I have a .NET Core Windows (Worker) Service that needs to connect to Smartsheet, and I'm wondering if it's possible to implement OAuth when there's no user interface?
The Smartsheet OAuth flow requires a callback URI that the user is forwarded to once they authenticate, but my service doesn't have an interface or a live user...in this case the user that needs to authenticate is the service itself.
Can I programmatically go through the OAuth flow from a service like this?
Using OAuth:
Technically, you could use OAuth in this scenario -- but only after you've obtained the initial access token manually -- for example, by using a combination of the browser and an API tool like Postman to complete the OAuth flow that generates the initial token.
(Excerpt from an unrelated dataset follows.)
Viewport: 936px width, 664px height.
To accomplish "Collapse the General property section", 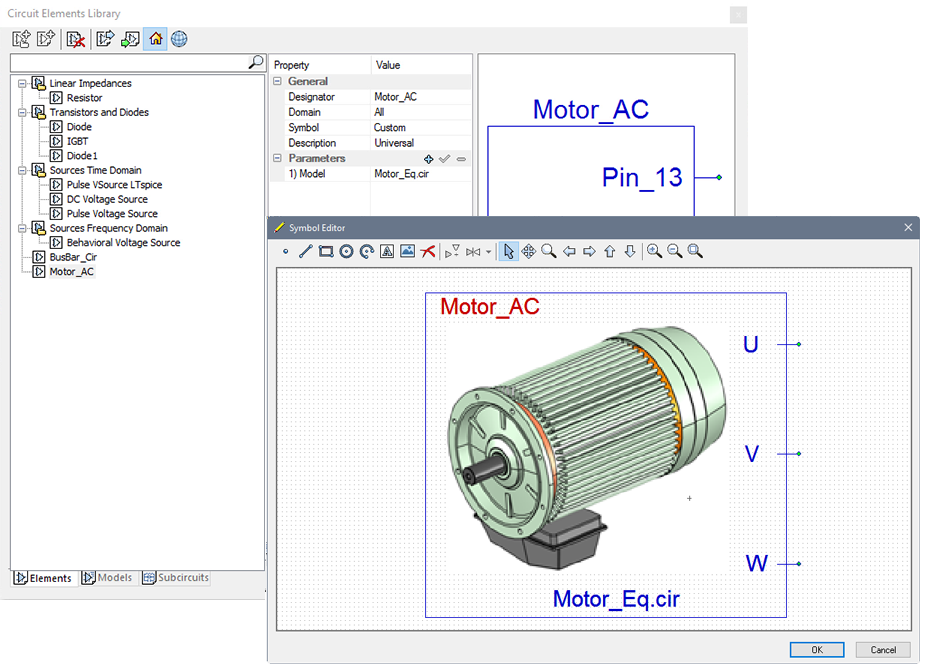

The process would be something like this:
Manually construct the URL for Request an Authorization Code and paste it into the address of the browser.
When prompted by the browser, choose to Allow Access.
When the browser redirects to the redirect URL (specified for the app in Smartsheet), manually capture (e.g., write down || save) the query string parameters / values in the response URL.
Using Postman or similar tool, issue a Request Access Token request (hint: one of the required input parameters is the authorization code you obtained in the previous step).
A successful response from calling the Request Access Token operation will include an access_token you can use to access Smartsheet via API, as well as a refresh_token that you'll need to refresh the token before it expires (in expires_in amount of time -- approximately 7 days).
NOTE: You must programmatically refresh the access token before it expires (using the Refresh an Access Token operation). As long as you keep programmatically refreshing each new token before it expires, you won't ever have to do anything manually again. However, if a token ever expires -- the only way to generate a new one would be to complete the manual steps I've described above.
Using Raw Token Requests:
That all said though, it'd be much simpler for the scenario you've described (standalone service connecting to Smartsheet) to not use OAuth and instead use just a raw token request. To do this, complete the following steps:
Using the Smartsheet web UI, create a new user within your Smartsheet account that will be used by the Windows service to access Smartsheet.
Using the Smartsheet web UI, grant that new user the appropriate level of access to any objects (e.g., workspaces, sheets, reports, etc.) that it'll need to access.
Login to the Smartsheet web UI as the new user, and follow the instructions within the Raw Token Requests section of the API docs to generate a new access token. This access token 'belongs' to this user account in Smartsheet -- any API requests that specify this token will be considered to have been issued by this user in Smartsheet.